Child Custody Law
What is Child Custody law? This subset of law also often overlaps with facets of divorce law. Child custody refers to the legal obligation and right a parent or guardian has to care for, make decisions for, supervise, educate and control a minor child for whom he/she is responsible. The issue of child custody may arise in any of the following situations: when a married couple with a minor child of the marriage seeks a divorce; when two unmarried parents of a minor child cannot come to an agreement about custody outside of court; when a parent or legal guardian is found to be unfit or dangerous for the child’s well-being by a court or state agency; and when either or both parents are absent or deceased. Custody is not limited to the child’s parent, but can also be awarded to other family members, to a foster parent or group home, or to other organizations or institutions.

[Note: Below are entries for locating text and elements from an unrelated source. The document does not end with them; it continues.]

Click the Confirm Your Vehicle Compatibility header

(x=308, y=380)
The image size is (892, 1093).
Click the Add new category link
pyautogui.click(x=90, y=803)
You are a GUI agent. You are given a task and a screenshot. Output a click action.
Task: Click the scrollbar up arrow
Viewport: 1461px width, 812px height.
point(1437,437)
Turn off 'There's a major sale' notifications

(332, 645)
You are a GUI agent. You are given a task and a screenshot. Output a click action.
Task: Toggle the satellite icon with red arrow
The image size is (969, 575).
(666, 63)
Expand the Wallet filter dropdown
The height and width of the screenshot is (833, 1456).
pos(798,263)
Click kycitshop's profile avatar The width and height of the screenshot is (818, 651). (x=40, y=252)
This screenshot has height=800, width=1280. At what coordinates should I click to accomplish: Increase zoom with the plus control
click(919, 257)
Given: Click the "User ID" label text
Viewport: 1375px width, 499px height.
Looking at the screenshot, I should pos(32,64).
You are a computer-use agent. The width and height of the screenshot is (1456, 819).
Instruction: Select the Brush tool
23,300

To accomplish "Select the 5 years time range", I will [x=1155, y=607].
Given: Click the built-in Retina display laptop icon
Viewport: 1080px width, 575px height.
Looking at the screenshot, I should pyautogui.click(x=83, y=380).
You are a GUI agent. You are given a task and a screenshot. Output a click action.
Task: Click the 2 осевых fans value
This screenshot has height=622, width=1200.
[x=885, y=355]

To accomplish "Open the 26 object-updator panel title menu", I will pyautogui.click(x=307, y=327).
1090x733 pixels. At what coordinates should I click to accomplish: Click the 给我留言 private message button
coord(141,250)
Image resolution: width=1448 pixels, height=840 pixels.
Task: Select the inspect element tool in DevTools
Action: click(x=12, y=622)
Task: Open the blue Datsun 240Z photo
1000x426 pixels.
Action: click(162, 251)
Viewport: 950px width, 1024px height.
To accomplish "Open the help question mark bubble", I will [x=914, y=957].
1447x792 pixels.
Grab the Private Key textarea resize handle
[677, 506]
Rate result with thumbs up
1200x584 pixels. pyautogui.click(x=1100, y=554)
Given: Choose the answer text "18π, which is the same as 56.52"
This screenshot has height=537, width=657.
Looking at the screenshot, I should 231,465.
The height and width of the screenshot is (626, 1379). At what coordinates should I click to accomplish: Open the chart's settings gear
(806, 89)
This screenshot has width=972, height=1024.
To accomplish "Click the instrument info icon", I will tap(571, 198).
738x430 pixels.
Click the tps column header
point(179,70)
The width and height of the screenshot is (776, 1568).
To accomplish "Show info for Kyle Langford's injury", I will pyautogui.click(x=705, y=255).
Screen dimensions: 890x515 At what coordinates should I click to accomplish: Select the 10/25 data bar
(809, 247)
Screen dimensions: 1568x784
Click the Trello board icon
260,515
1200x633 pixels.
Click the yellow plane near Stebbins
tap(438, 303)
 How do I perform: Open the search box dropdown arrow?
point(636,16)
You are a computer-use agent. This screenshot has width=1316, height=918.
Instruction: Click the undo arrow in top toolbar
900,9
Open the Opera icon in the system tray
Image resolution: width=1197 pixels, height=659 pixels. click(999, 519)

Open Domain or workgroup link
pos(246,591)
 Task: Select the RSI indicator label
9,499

There are two main categories for child custody, legal and physical, which are then also assigned as either sole or joint. Legal custody deals more with the rights and responsibilities of a parent as opposed to where the child resides. It allocates who can make decisions about major issues in the child’s life, such as education, medical and healthcare decisions and the child’s overall welfare. An award of joint legal custody makes it necessary for the responsible parties to communicate and work with one another to share in these decisions. Physical custody addresses where the child will reside and for how long, and who will have the day to day responsibility and right to make necessary decisions regarding the child’s daily activities and wellbeing. When joint physical custody is awarded, the child will spend time residing with both parents and/or guardians. This does not mean that the time must be divided equally; rather it might be an arrangement explicitly spelled out by the parties or based on stated guidelines and shared payment of costs for raising the child.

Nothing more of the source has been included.